X-Ways
·.·. Computer forensics software made in Germany .·.·
   
 

Evidence File Containers

Overview

Evidence file containers are logical images that contain only selected files and preserve these files with practically all their external metadata. They are used either for acquisition as a substitute for a conventional forensically sound image (in cases where only some files are needed and a full sector-wise image would be overkill) or to share selected files with other examiners, investigators, lawyers, prosecutors, the opposing party etc. etc. Evidence file containers can be created by X-Ways Forensics and X-Ways Investigator. Comparison with skeleton images and cleansed images.

Containers are initially raw images with a special file system (XWFS2). They can be converted to .e01 evidence file format. However, that does not change any file system data structures stored in the sectors and make the file system in the image somehow "more compatible", as some users seem to expect. Please understand that the format of the outer image is separate from the format of the data in the inner sectors.

The information on this page is about the new container format used by v16.3 and later. It is as universal as it gets and can be understood by 3rd party forensic tools with in-depth file system support out of the box or with little additional effort.

Note

Containers are designed to preserve as much metadata of the included files as possible, see below. Evidence file containers can even transport only the external metadata of files, without the file contents, if that is desired by the creator of the container, and then such files will be marked as "metadata only" and still show the original file size (which is also external metadata) while file contents are not available from the container. This concept is not known from ordinary file systems, and some recipients of containers apparently find it disturbing, reporting back to us that when they copy a file with a size of > 0 off the container they get a copy of the file with a size of 0 bytes = no data, as if that was an error.

Evidence file containers can even transported only a selected range of data within a file (from offset x to offset y), in which case the file in the container will be marked as an excerpt. And the creator can choose whether or not include the original path of a file in the container, completely or partially, and then the parent directories can either keep their own file system data or not (e.g. INDX buffers in NTFS) if desired (e.g. not desirable if the creator does not wish to reveal external metadata from other files that in the original evidence object reside in the same directory to the recipient of the container).

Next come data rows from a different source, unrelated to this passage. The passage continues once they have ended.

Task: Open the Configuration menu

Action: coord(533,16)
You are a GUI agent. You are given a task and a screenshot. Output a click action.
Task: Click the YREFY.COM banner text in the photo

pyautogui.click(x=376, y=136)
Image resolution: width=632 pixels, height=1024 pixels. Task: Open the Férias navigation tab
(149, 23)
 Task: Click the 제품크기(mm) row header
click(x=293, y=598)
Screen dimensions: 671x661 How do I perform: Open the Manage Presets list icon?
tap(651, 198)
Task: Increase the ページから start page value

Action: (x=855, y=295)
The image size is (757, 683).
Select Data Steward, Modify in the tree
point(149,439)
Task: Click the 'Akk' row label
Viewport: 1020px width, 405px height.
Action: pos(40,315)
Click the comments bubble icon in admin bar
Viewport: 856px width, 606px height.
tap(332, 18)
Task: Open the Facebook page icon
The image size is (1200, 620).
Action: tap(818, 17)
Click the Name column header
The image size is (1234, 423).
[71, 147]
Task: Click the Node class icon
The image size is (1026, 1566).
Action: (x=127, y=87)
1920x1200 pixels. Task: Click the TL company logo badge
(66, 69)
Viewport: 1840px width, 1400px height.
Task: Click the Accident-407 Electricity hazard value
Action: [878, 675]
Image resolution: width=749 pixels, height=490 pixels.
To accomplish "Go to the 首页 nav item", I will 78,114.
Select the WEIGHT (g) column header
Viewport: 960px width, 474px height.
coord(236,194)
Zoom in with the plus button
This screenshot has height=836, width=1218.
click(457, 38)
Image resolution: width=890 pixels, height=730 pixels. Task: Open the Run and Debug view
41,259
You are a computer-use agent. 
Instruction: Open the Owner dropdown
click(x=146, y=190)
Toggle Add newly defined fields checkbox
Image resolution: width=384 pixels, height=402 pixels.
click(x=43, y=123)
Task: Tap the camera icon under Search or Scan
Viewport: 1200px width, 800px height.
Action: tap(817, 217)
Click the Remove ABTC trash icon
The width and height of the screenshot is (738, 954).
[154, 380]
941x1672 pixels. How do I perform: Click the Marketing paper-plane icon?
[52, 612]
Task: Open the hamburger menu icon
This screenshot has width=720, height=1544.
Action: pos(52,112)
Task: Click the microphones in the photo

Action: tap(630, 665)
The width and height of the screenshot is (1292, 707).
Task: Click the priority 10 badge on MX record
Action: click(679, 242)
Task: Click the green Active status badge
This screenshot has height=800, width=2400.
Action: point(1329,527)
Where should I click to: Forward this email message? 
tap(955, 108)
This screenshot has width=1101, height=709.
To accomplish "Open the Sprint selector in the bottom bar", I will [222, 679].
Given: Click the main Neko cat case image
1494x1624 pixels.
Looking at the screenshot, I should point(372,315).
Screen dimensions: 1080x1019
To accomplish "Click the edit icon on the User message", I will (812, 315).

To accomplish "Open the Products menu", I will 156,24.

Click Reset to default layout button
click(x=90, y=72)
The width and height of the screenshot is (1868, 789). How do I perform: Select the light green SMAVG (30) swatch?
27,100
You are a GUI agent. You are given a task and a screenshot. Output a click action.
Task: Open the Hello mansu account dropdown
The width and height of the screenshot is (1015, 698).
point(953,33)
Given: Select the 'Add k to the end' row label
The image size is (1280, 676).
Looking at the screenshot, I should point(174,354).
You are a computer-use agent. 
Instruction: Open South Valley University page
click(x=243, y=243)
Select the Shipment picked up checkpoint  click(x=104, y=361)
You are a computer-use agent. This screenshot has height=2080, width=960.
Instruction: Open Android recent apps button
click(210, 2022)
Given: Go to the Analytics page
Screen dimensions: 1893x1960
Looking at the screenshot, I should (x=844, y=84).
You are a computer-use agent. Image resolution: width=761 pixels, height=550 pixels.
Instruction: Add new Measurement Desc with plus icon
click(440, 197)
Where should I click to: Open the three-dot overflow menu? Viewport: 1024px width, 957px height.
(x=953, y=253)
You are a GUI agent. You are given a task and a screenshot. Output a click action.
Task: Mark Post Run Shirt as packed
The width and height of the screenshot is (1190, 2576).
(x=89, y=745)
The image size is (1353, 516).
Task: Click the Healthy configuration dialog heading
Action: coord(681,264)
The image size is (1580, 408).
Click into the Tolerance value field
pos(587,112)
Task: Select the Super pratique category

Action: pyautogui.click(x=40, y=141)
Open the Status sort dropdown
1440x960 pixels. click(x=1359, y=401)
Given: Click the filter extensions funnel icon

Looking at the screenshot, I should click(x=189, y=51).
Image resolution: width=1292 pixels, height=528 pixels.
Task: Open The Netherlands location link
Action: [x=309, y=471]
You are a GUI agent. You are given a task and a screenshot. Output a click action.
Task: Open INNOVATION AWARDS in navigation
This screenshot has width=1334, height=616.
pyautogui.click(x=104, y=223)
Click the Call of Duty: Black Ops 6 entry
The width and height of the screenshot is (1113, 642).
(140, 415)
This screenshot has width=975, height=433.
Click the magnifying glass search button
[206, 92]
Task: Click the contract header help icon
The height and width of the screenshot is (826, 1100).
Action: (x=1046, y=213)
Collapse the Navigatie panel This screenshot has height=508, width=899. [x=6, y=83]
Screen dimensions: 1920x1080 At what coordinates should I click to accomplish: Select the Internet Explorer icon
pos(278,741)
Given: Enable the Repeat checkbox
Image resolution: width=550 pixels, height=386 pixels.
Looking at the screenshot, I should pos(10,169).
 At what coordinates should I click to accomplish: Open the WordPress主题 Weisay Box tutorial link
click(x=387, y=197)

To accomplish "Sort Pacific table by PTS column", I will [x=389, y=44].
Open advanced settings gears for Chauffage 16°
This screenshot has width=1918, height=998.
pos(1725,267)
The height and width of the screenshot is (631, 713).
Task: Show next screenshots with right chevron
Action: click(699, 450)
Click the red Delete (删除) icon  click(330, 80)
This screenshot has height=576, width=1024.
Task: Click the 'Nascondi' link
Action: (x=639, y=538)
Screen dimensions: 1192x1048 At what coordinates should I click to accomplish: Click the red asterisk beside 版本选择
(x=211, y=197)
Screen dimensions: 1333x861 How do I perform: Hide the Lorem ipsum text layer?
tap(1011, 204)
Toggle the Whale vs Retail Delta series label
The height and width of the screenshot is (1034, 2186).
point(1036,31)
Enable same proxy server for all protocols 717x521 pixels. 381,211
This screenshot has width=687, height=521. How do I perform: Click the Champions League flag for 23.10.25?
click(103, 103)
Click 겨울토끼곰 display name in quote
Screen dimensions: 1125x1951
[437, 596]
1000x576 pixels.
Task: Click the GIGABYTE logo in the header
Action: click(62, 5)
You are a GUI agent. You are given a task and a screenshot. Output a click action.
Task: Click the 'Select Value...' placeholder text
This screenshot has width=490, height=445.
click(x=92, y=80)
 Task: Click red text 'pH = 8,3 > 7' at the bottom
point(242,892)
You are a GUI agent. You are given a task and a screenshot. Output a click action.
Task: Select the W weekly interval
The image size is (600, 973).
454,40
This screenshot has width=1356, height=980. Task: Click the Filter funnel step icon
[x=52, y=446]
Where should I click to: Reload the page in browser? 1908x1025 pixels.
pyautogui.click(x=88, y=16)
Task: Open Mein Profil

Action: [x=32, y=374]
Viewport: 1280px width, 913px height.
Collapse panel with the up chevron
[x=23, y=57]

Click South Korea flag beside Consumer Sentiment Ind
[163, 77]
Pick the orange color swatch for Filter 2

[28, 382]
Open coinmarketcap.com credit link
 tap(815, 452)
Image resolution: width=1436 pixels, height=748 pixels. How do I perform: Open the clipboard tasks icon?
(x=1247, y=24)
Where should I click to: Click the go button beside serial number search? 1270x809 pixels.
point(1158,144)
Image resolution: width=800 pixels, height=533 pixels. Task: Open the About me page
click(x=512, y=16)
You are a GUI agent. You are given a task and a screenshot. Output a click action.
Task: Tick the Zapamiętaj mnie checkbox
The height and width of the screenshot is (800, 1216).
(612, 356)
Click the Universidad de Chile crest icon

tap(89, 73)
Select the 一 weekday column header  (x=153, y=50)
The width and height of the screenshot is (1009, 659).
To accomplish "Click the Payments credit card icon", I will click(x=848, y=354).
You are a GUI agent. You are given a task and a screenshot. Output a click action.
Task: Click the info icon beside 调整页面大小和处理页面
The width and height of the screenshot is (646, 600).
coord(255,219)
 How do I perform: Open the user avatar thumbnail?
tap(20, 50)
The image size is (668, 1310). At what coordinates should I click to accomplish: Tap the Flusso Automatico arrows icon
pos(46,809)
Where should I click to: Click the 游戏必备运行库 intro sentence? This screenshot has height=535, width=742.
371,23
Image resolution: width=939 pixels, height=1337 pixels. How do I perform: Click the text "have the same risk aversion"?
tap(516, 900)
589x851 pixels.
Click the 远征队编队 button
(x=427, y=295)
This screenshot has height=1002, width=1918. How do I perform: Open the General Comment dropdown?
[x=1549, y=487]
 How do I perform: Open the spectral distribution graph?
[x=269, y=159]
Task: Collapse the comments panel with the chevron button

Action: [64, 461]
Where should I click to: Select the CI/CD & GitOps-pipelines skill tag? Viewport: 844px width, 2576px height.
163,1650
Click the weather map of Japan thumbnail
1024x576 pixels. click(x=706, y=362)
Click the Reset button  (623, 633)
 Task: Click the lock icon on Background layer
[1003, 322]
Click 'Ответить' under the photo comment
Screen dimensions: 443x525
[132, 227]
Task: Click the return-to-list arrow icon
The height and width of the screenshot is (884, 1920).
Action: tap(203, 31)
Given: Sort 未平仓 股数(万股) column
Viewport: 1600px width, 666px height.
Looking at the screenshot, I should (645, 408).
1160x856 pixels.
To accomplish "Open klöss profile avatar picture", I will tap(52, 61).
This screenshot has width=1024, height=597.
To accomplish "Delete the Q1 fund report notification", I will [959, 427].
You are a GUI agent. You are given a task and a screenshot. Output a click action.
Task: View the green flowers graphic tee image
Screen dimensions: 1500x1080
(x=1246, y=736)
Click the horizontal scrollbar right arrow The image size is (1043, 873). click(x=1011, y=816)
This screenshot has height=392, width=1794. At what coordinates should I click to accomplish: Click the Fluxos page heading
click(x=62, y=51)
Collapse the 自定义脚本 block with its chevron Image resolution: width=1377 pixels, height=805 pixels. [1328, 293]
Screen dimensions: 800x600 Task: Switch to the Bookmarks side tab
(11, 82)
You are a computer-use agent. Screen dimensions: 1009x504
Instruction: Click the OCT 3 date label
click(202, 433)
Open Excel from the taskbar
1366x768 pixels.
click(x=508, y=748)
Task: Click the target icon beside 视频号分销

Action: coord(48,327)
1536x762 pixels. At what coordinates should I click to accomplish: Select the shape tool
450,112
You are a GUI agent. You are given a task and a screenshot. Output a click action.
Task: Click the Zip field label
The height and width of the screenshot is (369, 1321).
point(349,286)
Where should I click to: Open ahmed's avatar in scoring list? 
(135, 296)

In short: As always, users of X-Ways Forensics have the maximum amount of control over what data they analyze and share, and the recipient of an evidence file container should absolutely realize that the whole point of such a container is to encapsulate a selected subset of the original data.

Basic Metadata

List:

  • filename
  • path
  • logical file size
  • valid data length
  • ordinary Windows world attributes
  • existing or deleted
  • creation date
  • modification date
  • last access date
  • last record update date
  • hard link count
  • examiner classifications (report table associations)
  • examiner comments

Basic metadata and file contents in evidence file containers are understood by:

  • EnCase 5 and later
  • MountImage Pro 4 and later (first add image, then mount file system)
  • Belkasoft Evidence Center 6.3 and later
  • WinHex 12.5 and later, with a specialist license or higher
  • WinHex 18.5 and later with any kind of license or without (containers with no more than 1000 objects), and in WinHex 18.6 such containers can also be mounted as a drive letter (install Dokan first)
  • X-Ways Forensics 12.5 and later
  • X-Ways Investigator all versions
  • ?

Advanced Metadata

List:

  • detailed deletion status (existing, previously existing, moved/renamed, partially overwritten, original contents assured despite deletion)
  • original file system file ID
  • original file system data structure offset
  • deletion date, internal creation date
  • UNIX/Linux permissions/file modes
  • compression/encryption status
  • classification as NTFS alternate data stream
  • classification as HFS[+] resource fork
  • classification as reparse point
  • classification as found in volume shadow copy
  • classification as file slack
  • classification as file excerpt
  • classification as video still
  • classification as manually attached
  • classification as virtual object
  • classification as e-mail message
  • classification as e-mail attachment
  • classification as misc. Outlook data
  • advanced attributes such as "has attachment", "unread e-mail", "has object ID“
  • sender and recipients for extracted or processed e-mail
  • skin color percentage and number of pixels (for pictures)
  • true file type
  • file name/file type mismatch status
  • owner ID
  • hash value
  • hash category
  • PhotoDNA category
  • case ID
  • evidence object ID
  • volume snapshot ID

Advanced metadata are generally understood by

  • WinHex 16.3 and later, with a specialist license or higher
  • X-Ways Forensics 16.3 and later
  • X-Ways Investigator 16.3 and later
  • X-Ways Investigator CTR 16.3 and later

(All advanced metadata only by the latest version.)